Prime Minister Malcolm Turnbull said that Trump had agreed during a weekend telephone conversation to keep an Obama administration promise to resettle an undisclosed number of mostly Muslim refugees. Australia has refused to accept them and instead pays for them to be housed on the impoverished nations of Nauru and Papua New Guinea.
White House spokesman Sean Spicer told reporters that the refugees would undergo enhanced screening designed to reduce the terrorist threat to the United States.
“There will be extreme vetting applied to all of them,” Spicer said.
Questioned about Spicer’s comments on Wednesday, Turnbull would not say how many refugees the United States could end up accepting.

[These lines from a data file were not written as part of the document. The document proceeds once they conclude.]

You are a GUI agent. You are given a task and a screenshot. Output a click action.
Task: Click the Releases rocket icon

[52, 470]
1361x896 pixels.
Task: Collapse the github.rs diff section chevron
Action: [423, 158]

“We don’t cut corners or compromise on keeping Australians safe and the U.S. government has exactly the same attitude,” Turnbull said.
“They will do their own extremely rigorous vetting of people that are the subject, or potentially the subject of the agreement,” he said.
More than 1,200 asylum seekers are held on Papua New Guinea and Nauru. Almost 400 who came to Australia for medical treatment and then refused to return to the islands are also eligible for resettlement to the United States. Many are from the seven Muslim-majority countries from which Trump has suspended immigration for three months.
The U.S. deal could solve a major political headache for Turnbull’s government that is under mounting criticism over the plight of desperate asylum seekers, some who have been on the islands for more than three years.
Australia has all but stopped refugee boat arrivals by refusing to allow any to stay. But Iran won’t take back its citizens unless they return voluntarily and most refugees have refused Australia’s offer to resettle permanently in Cambodia or Papua New Guinea.